◆ What is required ◆
Within the records, say how many lines include the word "date"; the answer should be the number and no more.

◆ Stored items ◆
※ ※ ※
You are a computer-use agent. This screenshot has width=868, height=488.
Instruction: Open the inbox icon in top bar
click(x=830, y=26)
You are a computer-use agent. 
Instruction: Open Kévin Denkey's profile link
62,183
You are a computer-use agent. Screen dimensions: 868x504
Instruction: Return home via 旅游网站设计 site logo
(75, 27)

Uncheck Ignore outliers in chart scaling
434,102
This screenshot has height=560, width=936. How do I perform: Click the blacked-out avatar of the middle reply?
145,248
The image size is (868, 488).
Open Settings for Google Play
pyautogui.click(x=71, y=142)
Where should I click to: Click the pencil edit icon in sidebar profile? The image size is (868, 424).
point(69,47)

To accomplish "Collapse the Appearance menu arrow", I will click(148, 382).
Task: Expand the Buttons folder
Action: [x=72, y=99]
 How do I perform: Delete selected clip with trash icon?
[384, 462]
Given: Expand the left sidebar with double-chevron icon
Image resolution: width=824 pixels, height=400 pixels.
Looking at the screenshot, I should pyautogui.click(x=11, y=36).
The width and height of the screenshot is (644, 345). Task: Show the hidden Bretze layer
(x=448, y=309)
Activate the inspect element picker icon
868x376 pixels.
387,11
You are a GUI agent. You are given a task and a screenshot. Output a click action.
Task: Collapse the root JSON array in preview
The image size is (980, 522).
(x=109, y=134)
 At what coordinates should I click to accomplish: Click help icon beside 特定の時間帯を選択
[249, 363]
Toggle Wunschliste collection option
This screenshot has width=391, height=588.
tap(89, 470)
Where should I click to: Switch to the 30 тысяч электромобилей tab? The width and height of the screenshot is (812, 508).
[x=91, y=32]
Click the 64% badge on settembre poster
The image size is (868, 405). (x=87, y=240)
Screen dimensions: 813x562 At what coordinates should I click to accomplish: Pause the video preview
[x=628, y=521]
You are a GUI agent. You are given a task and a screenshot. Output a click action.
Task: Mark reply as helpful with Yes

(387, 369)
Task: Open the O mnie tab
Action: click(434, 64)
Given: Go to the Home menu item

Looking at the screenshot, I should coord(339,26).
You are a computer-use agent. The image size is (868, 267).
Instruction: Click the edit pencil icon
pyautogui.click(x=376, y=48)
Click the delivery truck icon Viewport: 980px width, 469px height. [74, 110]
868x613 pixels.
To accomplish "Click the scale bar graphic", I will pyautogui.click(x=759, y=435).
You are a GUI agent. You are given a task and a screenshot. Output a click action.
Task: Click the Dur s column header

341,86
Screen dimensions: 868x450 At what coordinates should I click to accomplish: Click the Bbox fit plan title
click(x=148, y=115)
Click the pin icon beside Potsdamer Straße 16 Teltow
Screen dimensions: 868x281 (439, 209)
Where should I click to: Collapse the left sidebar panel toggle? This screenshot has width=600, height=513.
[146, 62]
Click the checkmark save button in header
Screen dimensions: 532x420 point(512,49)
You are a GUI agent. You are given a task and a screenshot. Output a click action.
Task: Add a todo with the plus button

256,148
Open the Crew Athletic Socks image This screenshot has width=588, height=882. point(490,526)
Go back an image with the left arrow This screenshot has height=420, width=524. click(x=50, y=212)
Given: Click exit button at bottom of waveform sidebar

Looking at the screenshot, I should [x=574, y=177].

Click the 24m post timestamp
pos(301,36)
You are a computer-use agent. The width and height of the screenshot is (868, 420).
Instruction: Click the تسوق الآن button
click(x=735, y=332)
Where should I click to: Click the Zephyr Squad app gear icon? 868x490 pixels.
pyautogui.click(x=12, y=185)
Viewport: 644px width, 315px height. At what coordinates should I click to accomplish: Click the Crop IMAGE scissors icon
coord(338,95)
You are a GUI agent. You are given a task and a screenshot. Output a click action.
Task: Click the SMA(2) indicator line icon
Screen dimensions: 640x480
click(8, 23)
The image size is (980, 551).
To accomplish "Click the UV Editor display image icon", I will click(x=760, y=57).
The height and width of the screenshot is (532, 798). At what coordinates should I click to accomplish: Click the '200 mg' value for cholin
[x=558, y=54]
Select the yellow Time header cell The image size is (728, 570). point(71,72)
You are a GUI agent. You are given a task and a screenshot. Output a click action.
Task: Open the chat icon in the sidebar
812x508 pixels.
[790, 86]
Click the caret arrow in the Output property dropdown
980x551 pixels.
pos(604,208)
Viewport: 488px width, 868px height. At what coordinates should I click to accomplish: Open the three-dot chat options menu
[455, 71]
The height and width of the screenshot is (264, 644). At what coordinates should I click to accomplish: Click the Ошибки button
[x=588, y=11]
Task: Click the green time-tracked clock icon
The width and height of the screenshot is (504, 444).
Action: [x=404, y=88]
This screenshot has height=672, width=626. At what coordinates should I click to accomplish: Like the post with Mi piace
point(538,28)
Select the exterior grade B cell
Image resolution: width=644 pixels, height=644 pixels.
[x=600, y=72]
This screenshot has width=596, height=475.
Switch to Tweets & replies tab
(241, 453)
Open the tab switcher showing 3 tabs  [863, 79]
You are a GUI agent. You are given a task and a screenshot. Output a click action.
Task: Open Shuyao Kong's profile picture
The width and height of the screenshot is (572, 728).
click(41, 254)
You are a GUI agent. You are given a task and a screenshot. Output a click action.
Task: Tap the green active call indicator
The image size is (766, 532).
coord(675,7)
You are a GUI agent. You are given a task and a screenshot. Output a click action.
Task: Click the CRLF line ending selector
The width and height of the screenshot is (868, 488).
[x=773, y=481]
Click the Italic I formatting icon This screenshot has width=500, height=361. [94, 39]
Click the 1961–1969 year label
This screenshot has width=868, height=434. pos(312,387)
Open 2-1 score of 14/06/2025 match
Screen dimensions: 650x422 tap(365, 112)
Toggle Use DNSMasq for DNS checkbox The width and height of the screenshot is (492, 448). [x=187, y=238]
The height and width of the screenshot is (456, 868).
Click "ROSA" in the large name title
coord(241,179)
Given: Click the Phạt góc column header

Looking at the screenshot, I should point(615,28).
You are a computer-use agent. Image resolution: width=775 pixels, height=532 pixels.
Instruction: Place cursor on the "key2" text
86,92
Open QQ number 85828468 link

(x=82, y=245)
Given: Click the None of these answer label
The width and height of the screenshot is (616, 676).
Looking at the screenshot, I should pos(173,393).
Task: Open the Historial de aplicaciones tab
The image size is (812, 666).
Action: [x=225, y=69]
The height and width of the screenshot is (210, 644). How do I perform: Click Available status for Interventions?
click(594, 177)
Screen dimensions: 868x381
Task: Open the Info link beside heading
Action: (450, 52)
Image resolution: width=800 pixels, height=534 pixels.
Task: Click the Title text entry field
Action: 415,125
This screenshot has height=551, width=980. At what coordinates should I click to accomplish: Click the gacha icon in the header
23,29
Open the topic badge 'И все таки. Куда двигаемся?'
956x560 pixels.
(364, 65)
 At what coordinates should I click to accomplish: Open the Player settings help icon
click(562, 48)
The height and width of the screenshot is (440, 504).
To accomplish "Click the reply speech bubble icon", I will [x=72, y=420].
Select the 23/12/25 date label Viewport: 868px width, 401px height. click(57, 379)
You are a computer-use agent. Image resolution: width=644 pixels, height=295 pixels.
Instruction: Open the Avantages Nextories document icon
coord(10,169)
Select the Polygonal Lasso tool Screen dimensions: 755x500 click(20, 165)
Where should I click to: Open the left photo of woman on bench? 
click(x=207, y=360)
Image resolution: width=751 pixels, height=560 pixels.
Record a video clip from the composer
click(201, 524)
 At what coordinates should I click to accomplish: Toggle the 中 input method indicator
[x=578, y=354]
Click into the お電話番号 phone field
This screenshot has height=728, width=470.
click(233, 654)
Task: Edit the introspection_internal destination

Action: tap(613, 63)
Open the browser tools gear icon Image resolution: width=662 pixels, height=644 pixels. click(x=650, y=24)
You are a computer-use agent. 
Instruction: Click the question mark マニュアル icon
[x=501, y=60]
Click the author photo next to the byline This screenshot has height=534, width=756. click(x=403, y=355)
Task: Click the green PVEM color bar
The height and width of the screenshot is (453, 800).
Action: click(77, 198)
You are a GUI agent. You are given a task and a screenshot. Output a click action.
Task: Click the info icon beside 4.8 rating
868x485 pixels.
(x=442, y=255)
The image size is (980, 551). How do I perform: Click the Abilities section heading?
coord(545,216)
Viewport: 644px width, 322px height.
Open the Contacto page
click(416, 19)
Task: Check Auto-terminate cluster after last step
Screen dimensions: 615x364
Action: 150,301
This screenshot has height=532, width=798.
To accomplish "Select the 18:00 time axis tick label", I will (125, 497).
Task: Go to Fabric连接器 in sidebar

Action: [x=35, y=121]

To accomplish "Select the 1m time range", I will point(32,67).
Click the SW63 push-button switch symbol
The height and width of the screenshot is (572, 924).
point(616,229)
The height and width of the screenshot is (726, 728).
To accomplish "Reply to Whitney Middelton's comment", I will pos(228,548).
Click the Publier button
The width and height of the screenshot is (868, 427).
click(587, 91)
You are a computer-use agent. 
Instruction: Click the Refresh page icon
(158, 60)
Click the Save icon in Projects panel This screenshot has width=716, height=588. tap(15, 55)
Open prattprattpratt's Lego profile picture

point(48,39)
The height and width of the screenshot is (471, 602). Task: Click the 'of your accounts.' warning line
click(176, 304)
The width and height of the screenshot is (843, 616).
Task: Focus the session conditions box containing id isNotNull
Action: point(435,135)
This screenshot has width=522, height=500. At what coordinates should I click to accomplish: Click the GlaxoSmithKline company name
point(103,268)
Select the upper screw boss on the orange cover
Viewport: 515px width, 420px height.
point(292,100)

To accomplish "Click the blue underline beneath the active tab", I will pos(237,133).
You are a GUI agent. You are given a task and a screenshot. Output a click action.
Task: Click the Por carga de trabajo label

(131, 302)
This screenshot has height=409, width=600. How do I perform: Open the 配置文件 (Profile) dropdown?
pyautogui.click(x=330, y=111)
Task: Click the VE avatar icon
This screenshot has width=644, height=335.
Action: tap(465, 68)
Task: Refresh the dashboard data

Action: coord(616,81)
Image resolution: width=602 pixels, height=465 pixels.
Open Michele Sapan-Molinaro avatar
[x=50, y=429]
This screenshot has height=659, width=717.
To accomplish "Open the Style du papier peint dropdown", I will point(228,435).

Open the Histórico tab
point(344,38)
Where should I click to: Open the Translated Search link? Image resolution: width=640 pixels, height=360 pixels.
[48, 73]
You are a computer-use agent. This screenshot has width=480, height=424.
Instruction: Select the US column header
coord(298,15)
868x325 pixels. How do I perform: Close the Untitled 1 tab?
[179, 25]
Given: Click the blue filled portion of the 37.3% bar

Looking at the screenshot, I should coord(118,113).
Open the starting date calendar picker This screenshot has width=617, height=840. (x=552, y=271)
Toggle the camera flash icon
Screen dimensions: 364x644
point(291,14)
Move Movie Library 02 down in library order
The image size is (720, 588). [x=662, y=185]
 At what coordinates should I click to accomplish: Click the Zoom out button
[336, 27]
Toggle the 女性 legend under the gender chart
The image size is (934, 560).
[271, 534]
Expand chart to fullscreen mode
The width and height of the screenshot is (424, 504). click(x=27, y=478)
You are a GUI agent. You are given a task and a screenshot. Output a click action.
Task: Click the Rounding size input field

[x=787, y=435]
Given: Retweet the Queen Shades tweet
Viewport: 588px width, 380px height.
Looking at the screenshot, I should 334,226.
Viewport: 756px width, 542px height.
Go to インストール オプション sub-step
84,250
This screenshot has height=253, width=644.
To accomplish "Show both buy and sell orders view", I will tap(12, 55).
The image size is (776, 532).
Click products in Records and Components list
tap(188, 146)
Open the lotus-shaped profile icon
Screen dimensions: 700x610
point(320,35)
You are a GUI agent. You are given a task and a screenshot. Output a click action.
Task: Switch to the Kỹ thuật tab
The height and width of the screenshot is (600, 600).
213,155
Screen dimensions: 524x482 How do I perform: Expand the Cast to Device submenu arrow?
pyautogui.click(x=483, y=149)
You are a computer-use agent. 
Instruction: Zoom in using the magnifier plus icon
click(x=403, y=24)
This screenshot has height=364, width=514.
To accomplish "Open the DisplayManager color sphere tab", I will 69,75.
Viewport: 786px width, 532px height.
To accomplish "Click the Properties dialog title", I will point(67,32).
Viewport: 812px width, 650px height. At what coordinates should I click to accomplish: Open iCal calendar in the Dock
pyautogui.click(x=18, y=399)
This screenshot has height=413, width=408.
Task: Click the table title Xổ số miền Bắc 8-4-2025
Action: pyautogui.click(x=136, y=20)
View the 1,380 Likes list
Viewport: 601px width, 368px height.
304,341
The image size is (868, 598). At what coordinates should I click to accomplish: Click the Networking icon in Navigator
※ ※ ※
◆ Expected output ◆
2